The value of $l$ tells you the shape of the orbital.

• $l = 0$ corresponds to an $\text{s}$ orbital.
• $l = 1$ corresponds to a $\text{p}$ orbital.
• $l = 2$ corresponds to a $\text{d}$ orbital.

The value $n = 3 , l = 1$ tells us that this is a "3p electron.

${m}_{l}$ is the magnetic quantum number.

${m}_{l}$ tells us the orientation of the orbital in a magnetic field.

${m}_{l}$ can tale any integer value from $+ l$ to $\text{-"l}$. The three allowed values of $- 1 , 0 , \text{and} + 1$ correspond to the three $\text{3p}$ orbitals.

$\text{s}$ is the spin quantum number. It tells us the relative direction of the spin of the electron on its axis.

$\text{s}$ can have only the values $\text{+½}$ or $\text{-½}$.

Name the element

We are looking for an element that has a $\text{3s}$ electron in its configuration.

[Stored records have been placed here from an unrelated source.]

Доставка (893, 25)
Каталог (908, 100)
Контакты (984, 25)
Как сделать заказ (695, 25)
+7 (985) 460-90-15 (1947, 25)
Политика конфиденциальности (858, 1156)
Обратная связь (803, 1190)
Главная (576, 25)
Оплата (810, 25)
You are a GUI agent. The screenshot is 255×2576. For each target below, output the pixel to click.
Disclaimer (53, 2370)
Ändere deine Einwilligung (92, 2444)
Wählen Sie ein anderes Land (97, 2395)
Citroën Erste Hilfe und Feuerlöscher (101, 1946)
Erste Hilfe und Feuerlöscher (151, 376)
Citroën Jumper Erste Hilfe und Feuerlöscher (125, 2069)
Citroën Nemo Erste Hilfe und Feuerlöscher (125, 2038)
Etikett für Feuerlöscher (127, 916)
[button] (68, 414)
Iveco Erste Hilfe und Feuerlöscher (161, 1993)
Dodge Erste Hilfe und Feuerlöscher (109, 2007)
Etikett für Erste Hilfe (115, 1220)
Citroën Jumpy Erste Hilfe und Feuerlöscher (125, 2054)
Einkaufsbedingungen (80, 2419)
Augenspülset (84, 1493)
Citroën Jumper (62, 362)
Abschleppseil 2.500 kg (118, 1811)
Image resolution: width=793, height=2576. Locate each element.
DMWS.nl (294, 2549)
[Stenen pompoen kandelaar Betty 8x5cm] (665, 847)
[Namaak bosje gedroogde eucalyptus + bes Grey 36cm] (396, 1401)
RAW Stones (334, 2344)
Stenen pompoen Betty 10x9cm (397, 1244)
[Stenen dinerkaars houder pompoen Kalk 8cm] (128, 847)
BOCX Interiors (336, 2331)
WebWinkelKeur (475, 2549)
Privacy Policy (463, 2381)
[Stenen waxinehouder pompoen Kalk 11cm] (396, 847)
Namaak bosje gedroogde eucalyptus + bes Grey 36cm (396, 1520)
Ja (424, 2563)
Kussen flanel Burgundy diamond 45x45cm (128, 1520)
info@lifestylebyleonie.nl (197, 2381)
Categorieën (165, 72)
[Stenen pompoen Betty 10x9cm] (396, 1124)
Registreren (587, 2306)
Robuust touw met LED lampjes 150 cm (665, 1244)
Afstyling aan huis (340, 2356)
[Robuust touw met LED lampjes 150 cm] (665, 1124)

From the Periodic Table. that could be any element with an atomic number greater than 12.

Two of the elements in your list have a $\text{3p}$ electron:

$\text{S}$ has the electron configuration ${\text{1s"^2 "2s"^2 "2p"^6 "3s"^2 "3p}}^{4}$.

$\text{K}$ has the electron configuration $\text{1s"^2 "2s"^2 "2p"^6 "3s"^2 "3p" ^6 "4s}$.

Both sulfur and potassium contain a "3p"# electron in the ground state.